Solidarizo-me com a sra. Ursula Haupt, que fez uma denúncia sobre a autorização da Prefeitura para o desmate de mais de mil árvores no Alto da Boa Vista (Alerta solitário, 1.º/7). Essa área contém árvores nativas adultas e abriga rica diversidade de aves. Sua destruição em troca do plantio no entorno de 4 mil mudas de árvores é nada menos do que uma péssima compensação. Isso porque, dessas 4 mil, poucas sobreviverão (se forem mesmo plantadas, é claro) e estarão dispersas. Ademais, boa parte da área, objeto da sanha das incorporadoras, possivelmente será impermeabilizada. Enfim, mais uma perda do verde na cidade, que se soma à não menos absurda intenção da venda, pela Prefeitura, do quadrilátero do Itaim. Será que as incorporadoras conseguem tudo o que querem?

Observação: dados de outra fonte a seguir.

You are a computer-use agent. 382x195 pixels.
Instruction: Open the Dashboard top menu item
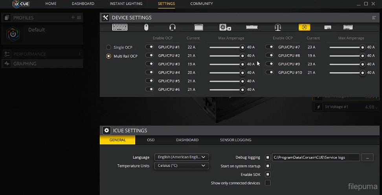83,4
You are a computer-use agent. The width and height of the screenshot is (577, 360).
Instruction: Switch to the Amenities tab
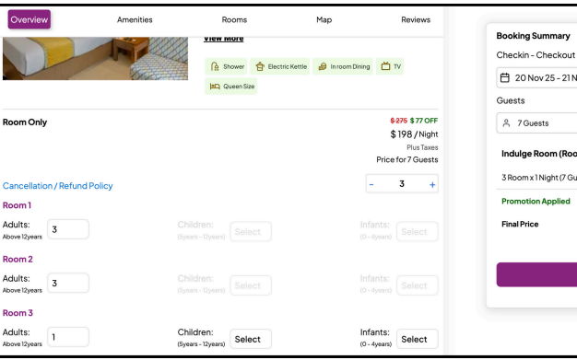coord(135,20)
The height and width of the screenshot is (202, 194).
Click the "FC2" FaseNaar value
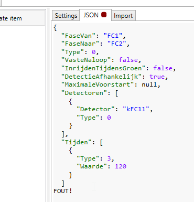click(117, 44)
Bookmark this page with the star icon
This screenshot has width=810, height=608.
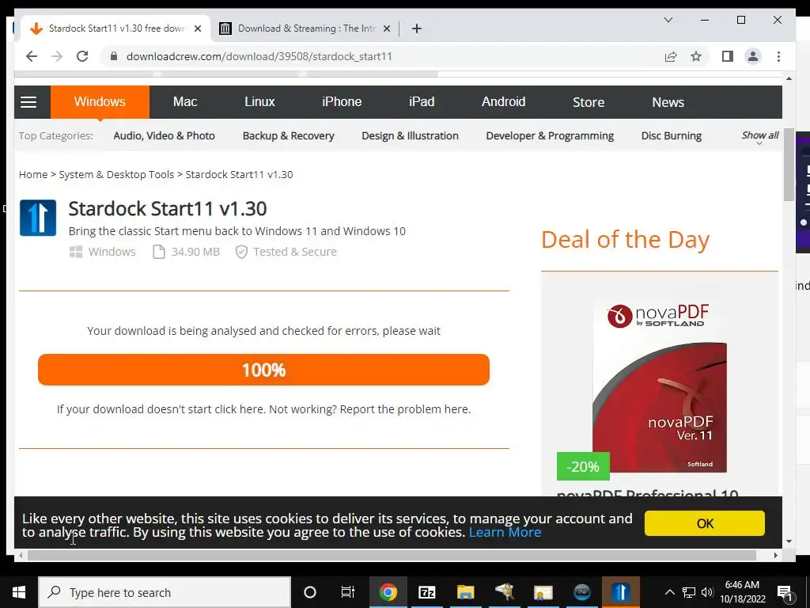[696, 56]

FLÁVIO AUGUSTO ESTEVES / SÃO PAULO

Senti tristeza, raiva e indignação quando soube que a Câmara aprovou a venda de terreno da Prefeitura no Itaim. É sabido que o negócio não é de interesse da população, e, sim, da construtora, de especuladores e de alguns que vão faturar com a negociação, em detrimento do conforto e benefício de muitos. Já se sabe quem é a empresa vencedora, antes mesmo da licitação. Não é preciso dizer quantas pessoas necessitam desses serviços na região. Nenhum morador do bairro aprova a venda. Não é preciso dizer que a região está saturada, as ruas não comportam mais veículos e o bairro precisa de mais infraestrutura e serviços, e não demolir o pouco que existe e funciona. É claro que a cidade não depende da venda desse terreno para a construção das 200 creches, como pregam os defensores dessa operação. E, mesmo que dependesse, não justifica demolir o que funciona e transferir para o Parque do Povo. É um contrassenso, uma hipocrisia! A vergonhosa aprovação em primeira votação foi feita na surdina. Depois foi aprovado o aumento do salário do prefeito, vice-prefeita e 25 secretários. Tudo às pressas. A função desses governantes seria cuidar da cidade e de seus cidadãos, porém governam em causa própria. O patrimônio da Prefeitura é patrimônio de sua população!